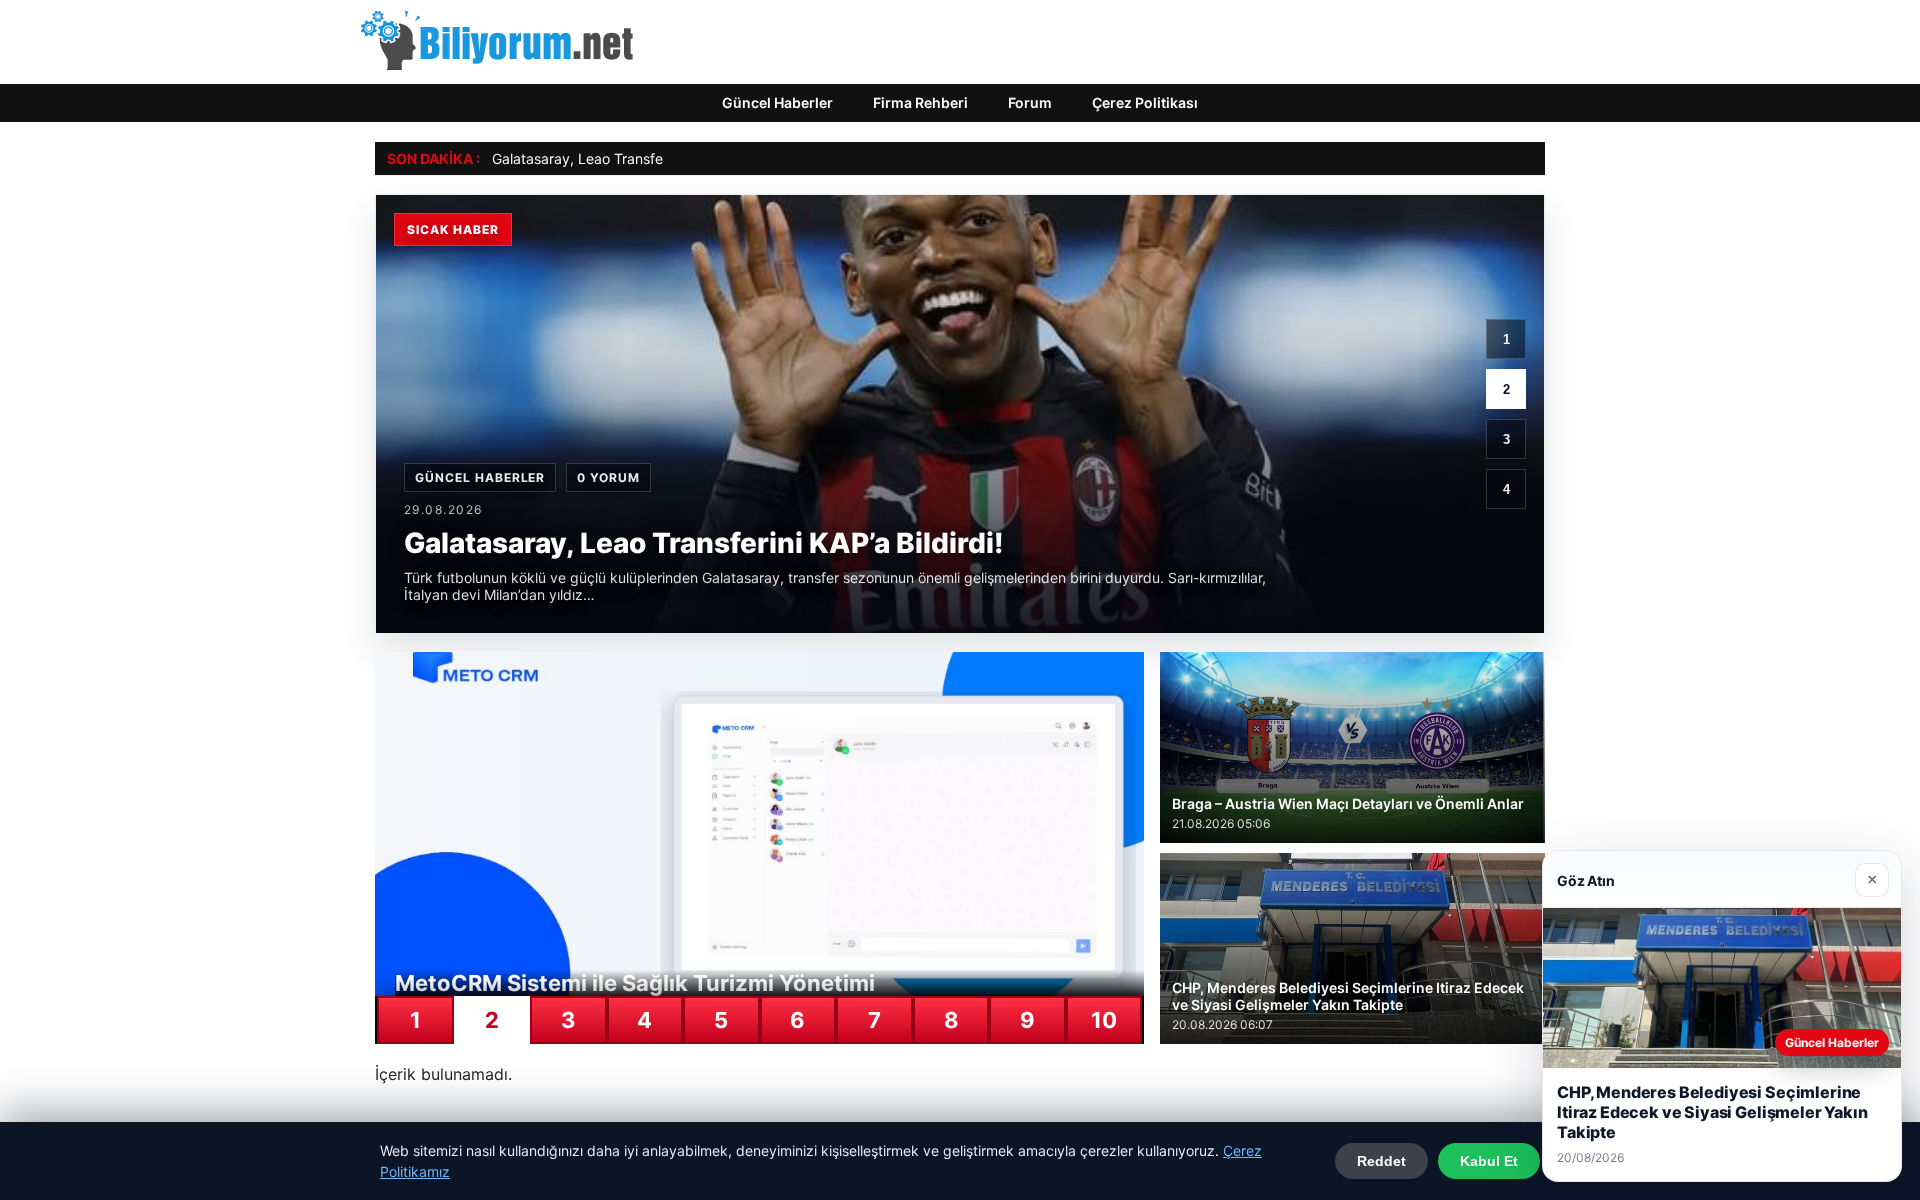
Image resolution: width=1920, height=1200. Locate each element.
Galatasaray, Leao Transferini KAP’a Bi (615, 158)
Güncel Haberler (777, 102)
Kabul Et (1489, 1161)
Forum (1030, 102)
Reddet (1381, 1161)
...
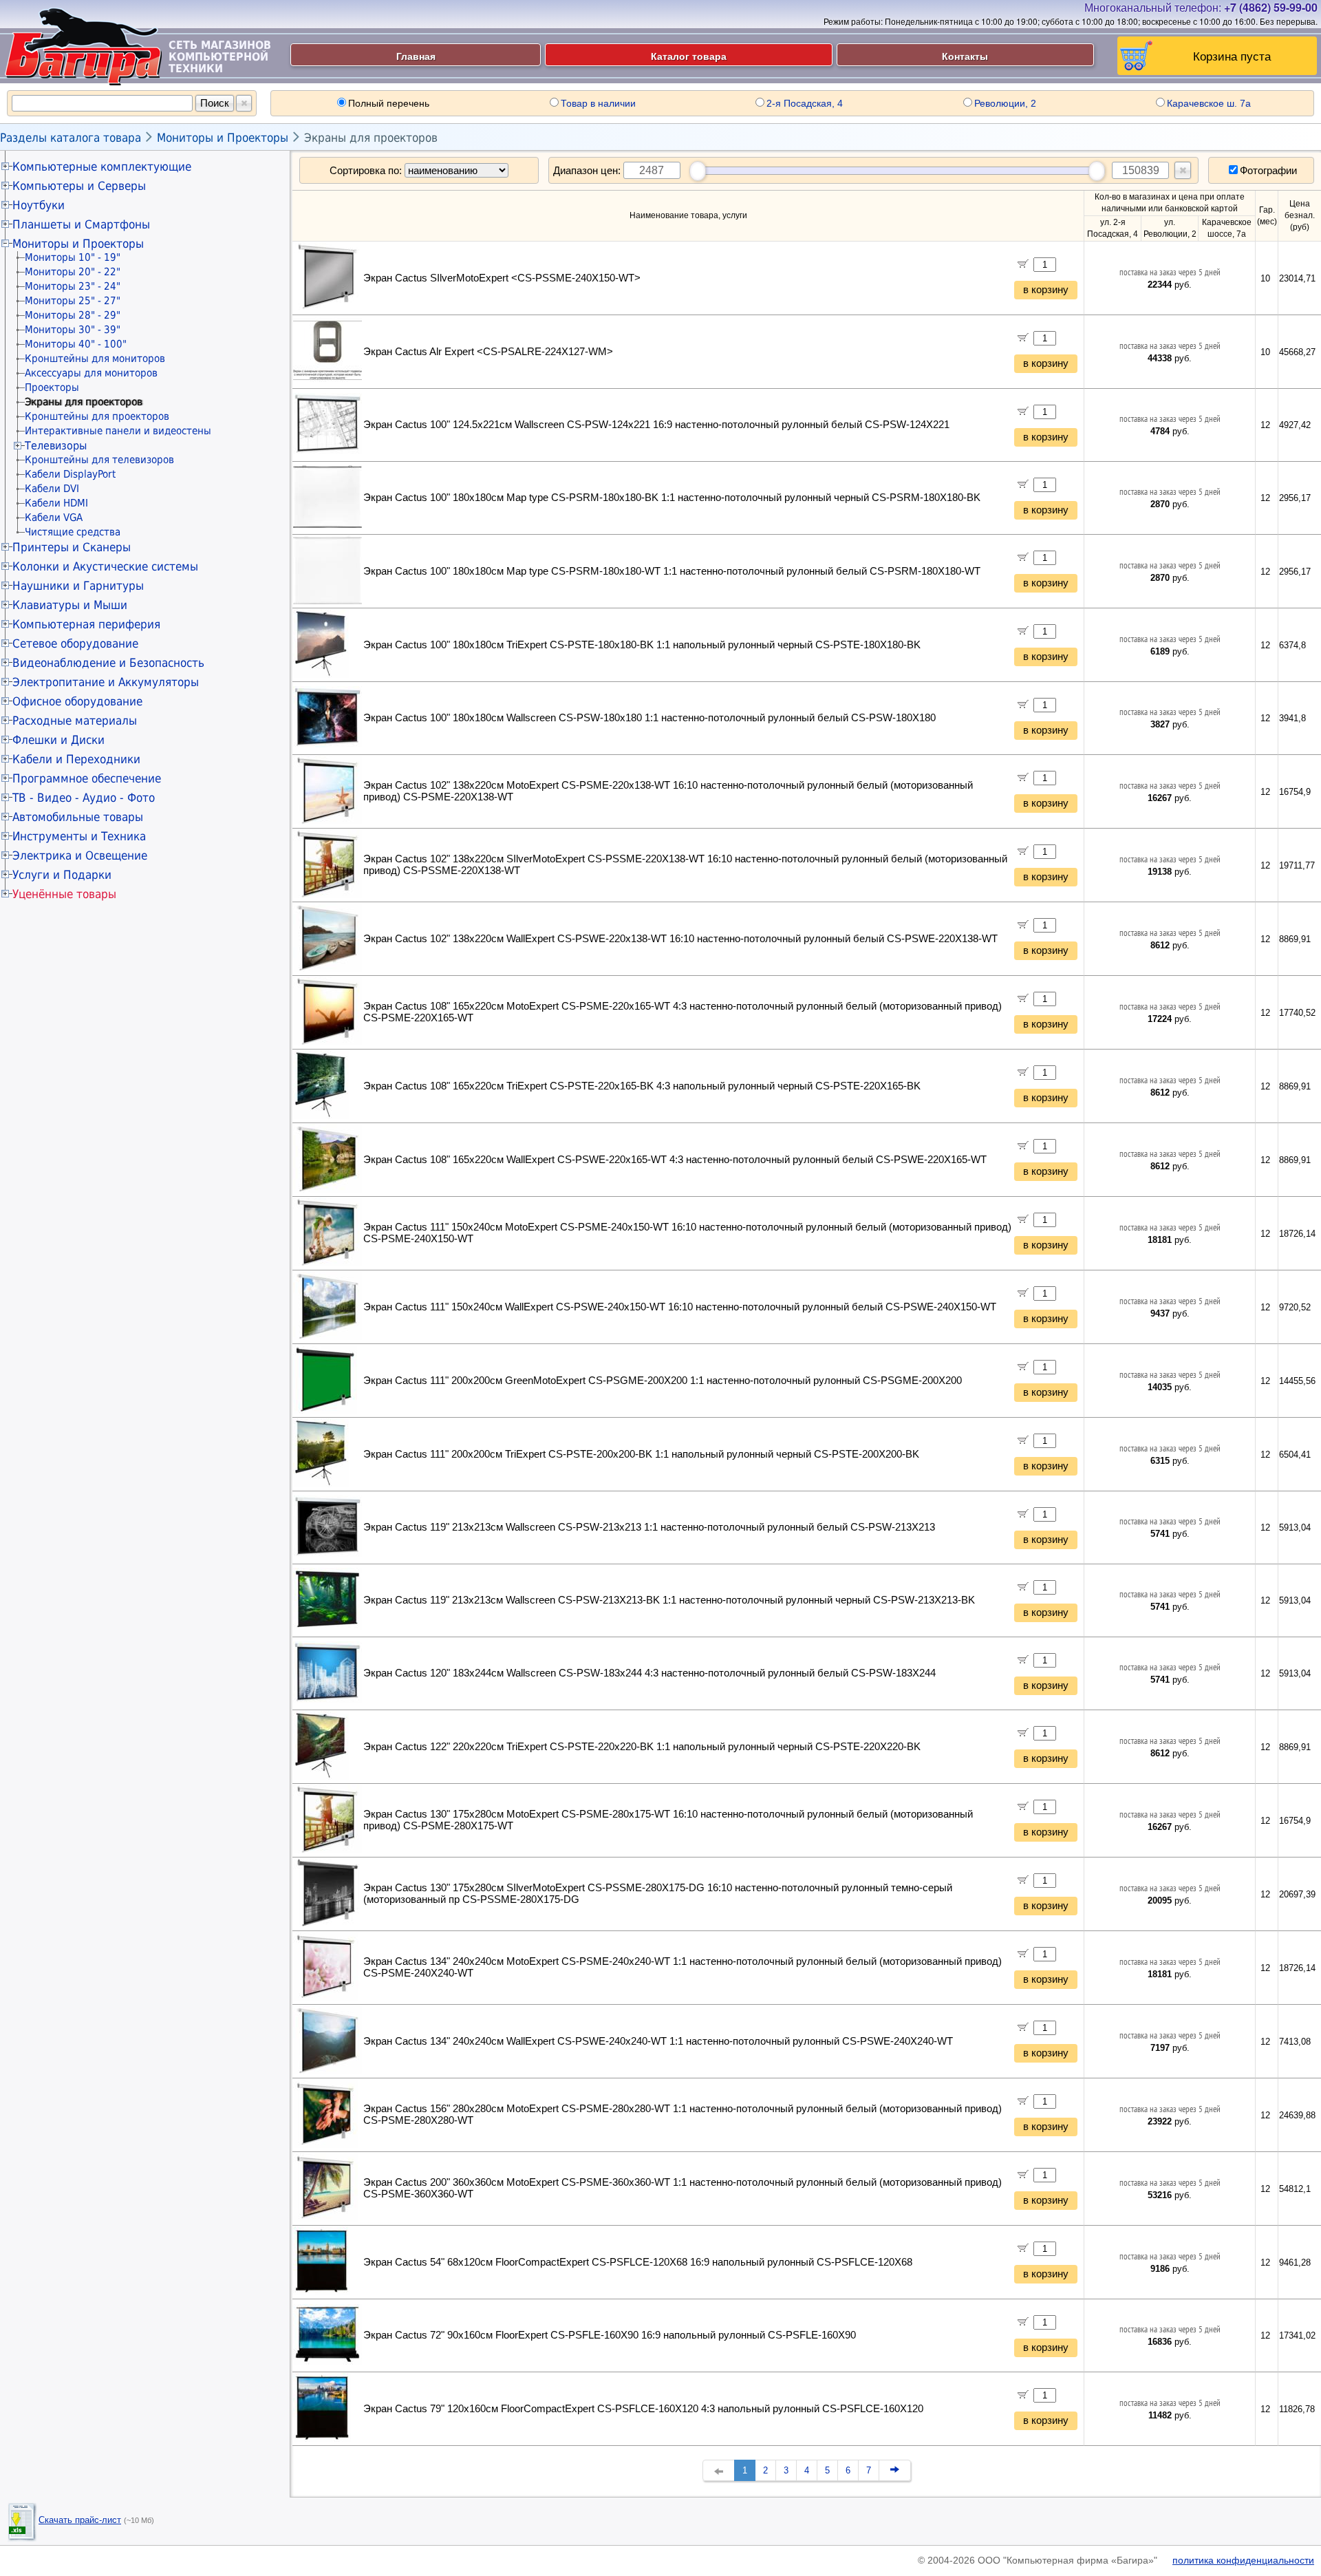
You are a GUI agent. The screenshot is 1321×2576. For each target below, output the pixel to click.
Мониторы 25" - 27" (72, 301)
==
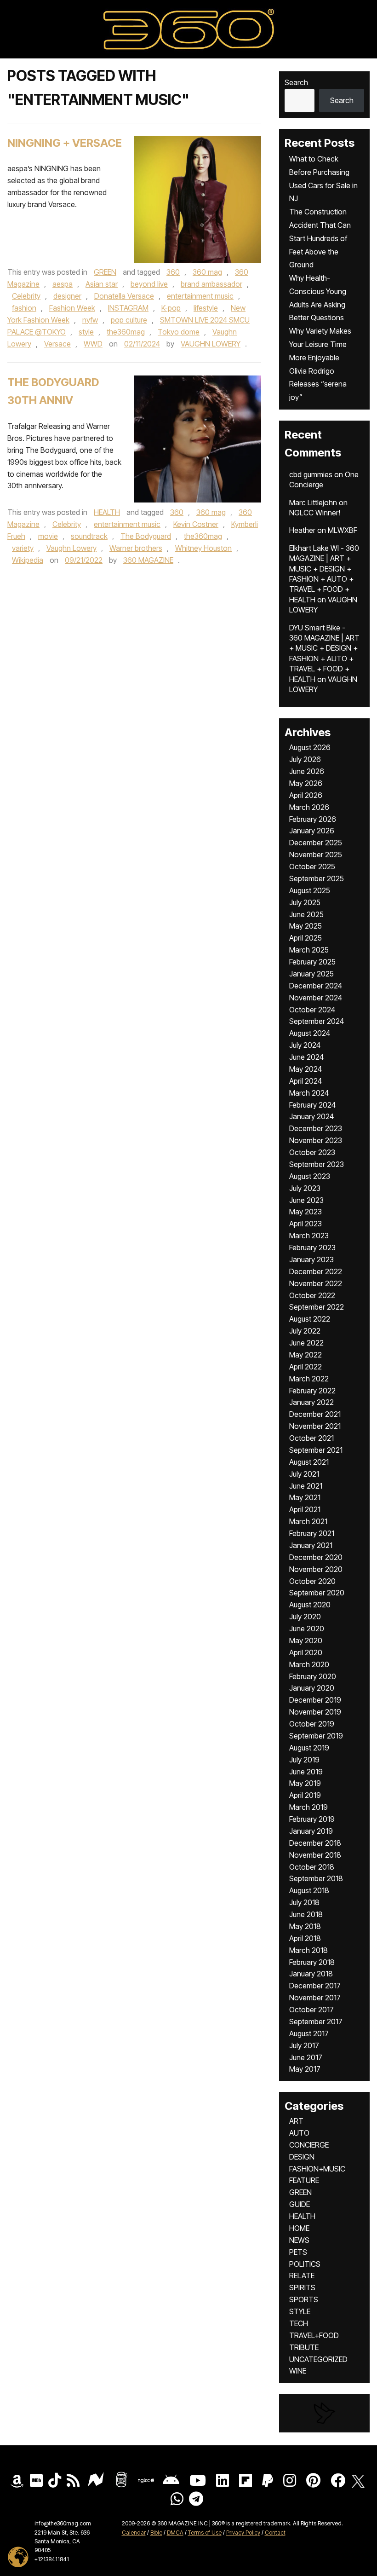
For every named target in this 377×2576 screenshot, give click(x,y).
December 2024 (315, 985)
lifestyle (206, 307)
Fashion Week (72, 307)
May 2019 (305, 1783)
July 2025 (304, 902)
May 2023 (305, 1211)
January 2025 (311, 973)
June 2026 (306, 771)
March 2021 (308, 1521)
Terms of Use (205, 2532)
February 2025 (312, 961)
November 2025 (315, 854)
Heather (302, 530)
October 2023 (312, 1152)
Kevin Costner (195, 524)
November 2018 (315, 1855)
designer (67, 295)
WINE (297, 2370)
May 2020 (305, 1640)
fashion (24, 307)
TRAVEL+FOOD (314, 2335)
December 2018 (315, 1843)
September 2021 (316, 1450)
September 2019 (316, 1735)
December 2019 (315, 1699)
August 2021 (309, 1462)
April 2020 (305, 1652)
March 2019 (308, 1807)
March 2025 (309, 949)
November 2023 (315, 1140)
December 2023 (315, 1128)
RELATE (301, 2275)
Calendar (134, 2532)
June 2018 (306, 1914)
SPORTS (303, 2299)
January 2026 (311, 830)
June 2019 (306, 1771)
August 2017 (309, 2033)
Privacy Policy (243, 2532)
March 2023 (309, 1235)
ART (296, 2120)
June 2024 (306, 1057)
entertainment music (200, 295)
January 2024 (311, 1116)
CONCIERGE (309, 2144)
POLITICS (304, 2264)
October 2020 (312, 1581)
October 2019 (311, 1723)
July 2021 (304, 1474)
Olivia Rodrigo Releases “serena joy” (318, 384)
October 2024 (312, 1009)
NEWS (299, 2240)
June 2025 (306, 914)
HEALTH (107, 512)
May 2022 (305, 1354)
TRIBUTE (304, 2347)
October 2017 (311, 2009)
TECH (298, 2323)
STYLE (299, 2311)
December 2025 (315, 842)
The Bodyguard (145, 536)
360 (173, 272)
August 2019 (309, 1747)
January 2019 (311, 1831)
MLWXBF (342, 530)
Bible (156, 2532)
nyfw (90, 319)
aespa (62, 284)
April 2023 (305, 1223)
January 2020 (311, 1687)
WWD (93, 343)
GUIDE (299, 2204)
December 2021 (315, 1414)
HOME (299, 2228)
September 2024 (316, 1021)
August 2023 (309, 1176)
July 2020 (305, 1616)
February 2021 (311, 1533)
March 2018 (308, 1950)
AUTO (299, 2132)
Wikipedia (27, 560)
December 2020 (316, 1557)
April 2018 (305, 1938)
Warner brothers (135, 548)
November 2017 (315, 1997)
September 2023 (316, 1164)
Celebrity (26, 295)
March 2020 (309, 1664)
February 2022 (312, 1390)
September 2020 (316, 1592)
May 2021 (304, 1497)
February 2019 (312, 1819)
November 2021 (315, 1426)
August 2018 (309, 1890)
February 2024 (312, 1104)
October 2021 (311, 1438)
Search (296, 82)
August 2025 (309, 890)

• [What is being asked]:
Pull every line containing "March" from the data.

• [Exercise output]:
March 2021 (308, 1521)
March 2019 (308, 1807)
March 2025 (309, 949)
March 2023 (309, 1235)
March 2018 (308, 1950)
March 2020 (309, 1664)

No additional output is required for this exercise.